Clashes in four Brazil jails kill 40

At least 40 inmates were killed in four jails in northern Brazil on Monday over an apparent gang dispute, authorities said, in the latest wave of violence to rock the country's severely overpopulated and deadly prison system.

The victims appeared to have been killed by "asphyxiation," the Amazonas state government said in a statement, a day after 15 people were killed in one of the prisons.

Officials had initially put the number of dead at 42, but later revised the number to 40.

At least 25 of the victims were found in the Antonio Trindade Penal Institute near Manaus, the capital of Amazonas, where all four prisons are located.

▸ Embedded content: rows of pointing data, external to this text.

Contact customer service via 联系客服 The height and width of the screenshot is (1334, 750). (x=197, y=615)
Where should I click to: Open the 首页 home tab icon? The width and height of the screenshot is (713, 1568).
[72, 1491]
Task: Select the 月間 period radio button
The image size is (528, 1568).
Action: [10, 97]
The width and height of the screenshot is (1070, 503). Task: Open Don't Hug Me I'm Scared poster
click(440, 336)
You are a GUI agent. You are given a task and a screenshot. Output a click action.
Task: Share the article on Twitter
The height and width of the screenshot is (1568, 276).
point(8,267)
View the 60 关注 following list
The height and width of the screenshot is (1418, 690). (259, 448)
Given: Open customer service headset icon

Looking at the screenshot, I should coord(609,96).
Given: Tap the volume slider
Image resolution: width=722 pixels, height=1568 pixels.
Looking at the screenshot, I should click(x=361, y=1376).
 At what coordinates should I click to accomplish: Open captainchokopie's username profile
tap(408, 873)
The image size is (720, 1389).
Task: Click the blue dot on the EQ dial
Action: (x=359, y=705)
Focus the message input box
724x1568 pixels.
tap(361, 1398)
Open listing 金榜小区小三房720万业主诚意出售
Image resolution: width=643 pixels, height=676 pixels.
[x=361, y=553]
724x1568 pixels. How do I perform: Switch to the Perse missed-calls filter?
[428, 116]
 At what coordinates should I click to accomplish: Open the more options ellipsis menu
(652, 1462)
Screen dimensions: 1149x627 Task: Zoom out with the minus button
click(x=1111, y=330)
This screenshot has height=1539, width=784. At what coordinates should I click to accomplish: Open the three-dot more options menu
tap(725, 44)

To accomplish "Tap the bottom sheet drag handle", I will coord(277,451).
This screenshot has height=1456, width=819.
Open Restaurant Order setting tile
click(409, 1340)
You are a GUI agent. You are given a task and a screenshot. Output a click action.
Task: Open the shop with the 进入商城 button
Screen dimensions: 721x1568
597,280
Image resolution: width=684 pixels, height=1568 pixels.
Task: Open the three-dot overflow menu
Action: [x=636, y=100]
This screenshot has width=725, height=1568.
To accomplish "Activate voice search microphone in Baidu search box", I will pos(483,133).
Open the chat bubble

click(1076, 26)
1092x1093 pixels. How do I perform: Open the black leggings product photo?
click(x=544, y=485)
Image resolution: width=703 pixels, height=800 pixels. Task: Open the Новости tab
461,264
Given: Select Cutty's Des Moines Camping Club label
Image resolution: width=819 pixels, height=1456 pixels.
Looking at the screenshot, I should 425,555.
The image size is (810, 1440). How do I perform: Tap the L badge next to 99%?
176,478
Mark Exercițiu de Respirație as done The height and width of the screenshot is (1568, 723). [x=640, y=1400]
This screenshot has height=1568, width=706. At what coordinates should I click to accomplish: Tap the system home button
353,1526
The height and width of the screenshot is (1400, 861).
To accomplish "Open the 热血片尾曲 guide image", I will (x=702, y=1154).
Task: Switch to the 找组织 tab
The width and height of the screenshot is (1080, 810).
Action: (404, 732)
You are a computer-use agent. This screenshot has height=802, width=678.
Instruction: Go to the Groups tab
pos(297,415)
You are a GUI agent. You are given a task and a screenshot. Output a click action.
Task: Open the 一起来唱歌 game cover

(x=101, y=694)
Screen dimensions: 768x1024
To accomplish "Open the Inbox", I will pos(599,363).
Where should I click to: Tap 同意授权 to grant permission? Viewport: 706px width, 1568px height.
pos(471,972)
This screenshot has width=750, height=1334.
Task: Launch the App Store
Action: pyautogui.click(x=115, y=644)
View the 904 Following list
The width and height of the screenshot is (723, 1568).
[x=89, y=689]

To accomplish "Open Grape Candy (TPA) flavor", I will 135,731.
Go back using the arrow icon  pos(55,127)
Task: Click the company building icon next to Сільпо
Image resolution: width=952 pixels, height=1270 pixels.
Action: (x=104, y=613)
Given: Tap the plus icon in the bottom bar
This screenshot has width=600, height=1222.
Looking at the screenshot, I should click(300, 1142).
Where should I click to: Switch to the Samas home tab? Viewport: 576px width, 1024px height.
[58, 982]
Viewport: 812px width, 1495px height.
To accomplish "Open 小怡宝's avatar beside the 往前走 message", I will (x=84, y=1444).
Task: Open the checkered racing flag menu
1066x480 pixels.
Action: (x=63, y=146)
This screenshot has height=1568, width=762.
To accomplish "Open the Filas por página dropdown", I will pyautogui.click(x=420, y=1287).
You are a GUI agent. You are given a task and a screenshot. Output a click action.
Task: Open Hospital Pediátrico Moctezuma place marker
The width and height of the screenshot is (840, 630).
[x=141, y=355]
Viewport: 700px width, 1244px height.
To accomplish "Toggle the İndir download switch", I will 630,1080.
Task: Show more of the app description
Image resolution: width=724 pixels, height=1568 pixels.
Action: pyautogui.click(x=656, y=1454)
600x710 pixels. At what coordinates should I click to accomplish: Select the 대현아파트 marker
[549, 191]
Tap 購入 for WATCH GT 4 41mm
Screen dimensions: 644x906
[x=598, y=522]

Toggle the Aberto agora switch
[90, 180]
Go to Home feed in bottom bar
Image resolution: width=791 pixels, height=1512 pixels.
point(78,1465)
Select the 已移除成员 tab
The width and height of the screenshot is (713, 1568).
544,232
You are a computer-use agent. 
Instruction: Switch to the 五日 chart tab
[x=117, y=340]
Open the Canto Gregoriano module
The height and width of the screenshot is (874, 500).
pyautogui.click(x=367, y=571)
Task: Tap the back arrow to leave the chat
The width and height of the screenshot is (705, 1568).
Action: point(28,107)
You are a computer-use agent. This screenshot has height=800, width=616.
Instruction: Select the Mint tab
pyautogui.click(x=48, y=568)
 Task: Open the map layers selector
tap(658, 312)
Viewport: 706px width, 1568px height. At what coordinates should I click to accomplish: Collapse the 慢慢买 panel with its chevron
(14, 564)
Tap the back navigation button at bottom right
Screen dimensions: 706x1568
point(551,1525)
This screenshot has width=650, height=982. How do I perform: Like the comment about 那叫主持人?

No guns or knives were used in the killings, which prison officials said appeared to have been sparked by a "rift between prisoners who belonged to the same criminal group and were involved in drug trafficking in the state."

The federal government has dispatched reinforcements to boost security in the jails.

An investigation launched into Sunday's mass killing at the Anisio Jobim Penal Complex, in which some of the prisoners were stabbed with sharpened toothbrushes during visiting hours, has been widened to include Monday's deaths.

Four of those killed in the latest violence were found at the Anisio Jobim jail, which was also the scene of a prison rebellion that lasted almost 20 hours and left 56 people dead in January 2017.

Another five were killed at the Provisional Detention Center for Men and six died at the Puraquequara Prison Unit.

"The fact that the killings were coordinated across four separate prisons... suggests that this was a settling of scores," Robert Muggah, research director at the Igarape Institute think tank in Rio de Janeiro, told AFP.